The observation that homeostatic peripheral expansion accomplished via transfer of tumor naive T cells provides a means to augment antitumor immunity is consistent with a variety of recent reports demonstrating that lymphopenic hosts which undergo immune reconstitution via this pathway demonstrate augmented antitumor effects [4, 5]. This presumably occurs due to T cell proliferation toward tumor antigens comprising weak self-antigens, which is induced by the lymphopenic environment [8]. Unfortunately, since the tumor antigens expressed by the K7M2 osteosarcoma have not been identified, we were unable to enumerate the number of truly tumor-specific T cells present in these animals. Future studies will be required to elucidate the tumor antigens expressed by K7M2 before more definitive immune characterization of this model can be pursued.

Interestingly, the benefit observed following adoptive transfer of tumor naive cells during the setting of minimal residual disease is consistent with recent clinical data demonstrating an inverse correlation between the absolute lymphocyte count following autologous bone marrow transplantation and the risk of tumor recurrence [15, 28, 29, 31]. Furthermore, a higher lymphocyte dose in the autograft provided to patients undergoing autologous stem cell transplantation for malignancy is also associated with diminished recurrence [27, 30]. Together, this clinical data and the preclinical data contained in this report raise the possibility that lymphodepleting therapy, which is commonly administrated for a variety of solid tumors which have a propensity for metastasis [22, 44], may predispose the host to metastatic recurrence by eliminating potentially beneficial low level immune reactivity. Furthermore, this study raises the prospect that adoptive transfer of autologous T cells might diminish tumor recurrence, a hypothesis that is potentially testable in the context of a randomized clinical trial.

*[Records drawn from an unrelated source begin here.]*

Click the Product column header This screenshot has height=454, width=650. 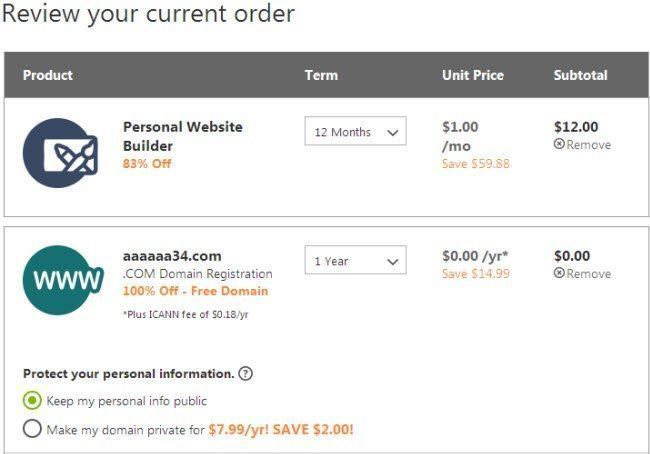point(48,75)
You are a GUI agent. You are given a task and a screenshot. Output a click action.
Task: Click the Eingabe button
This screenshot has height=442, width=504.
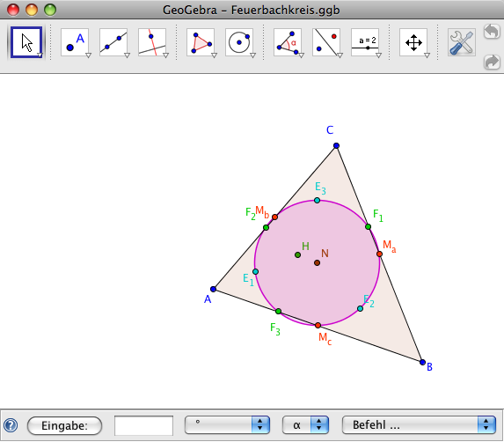64,425
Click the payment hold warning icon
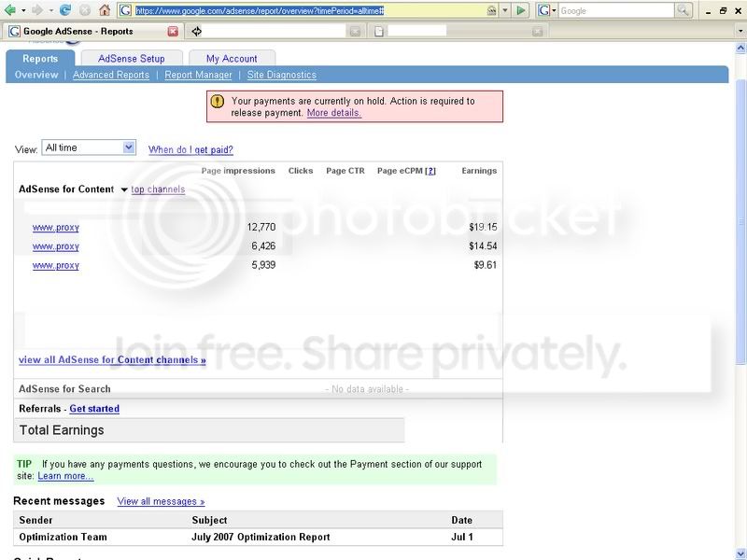Screen dimensions: 747x560 tap(218, 101)
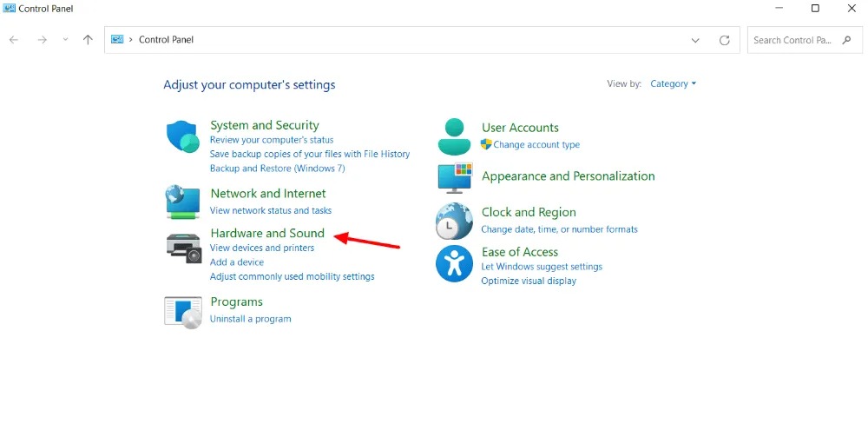Click the Appearance and Personalization monitor icon
This screenshot has width=868, height=424.
(454, 177)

In summary, in a model of murine osteosarcoma wherein primary tumors readily escape immunosurveillance, metastases remain highly sensitive to naturally acquired, T cell mediated anti-tumor immunity. As standard primary therapies administered for pediatric sarcomas and other cancers routinely induce profound, prolonged T cell depletion, future clinical studies are warranted to determine whether the immune status of cancer patients correlates with susceptibility to metastatic recurrence and ultimately to determine whether immune reconstitution therapies can prevent metastatic disease.

Acknowledgments

The authors would like to thank Dr. Jon Wigginton for kindly providing the IFNγ deficient mice. This work was supported by the Intramural Research Program of the National Institutes of Health, National Cancer Institute, Center for Cancer Research.

Footnotes

By acceptance of this article, the publisher or recipient acknowledges right of the U.S. Government to retain a nonexclusive, royalty-free license in and to any copyright covering the article.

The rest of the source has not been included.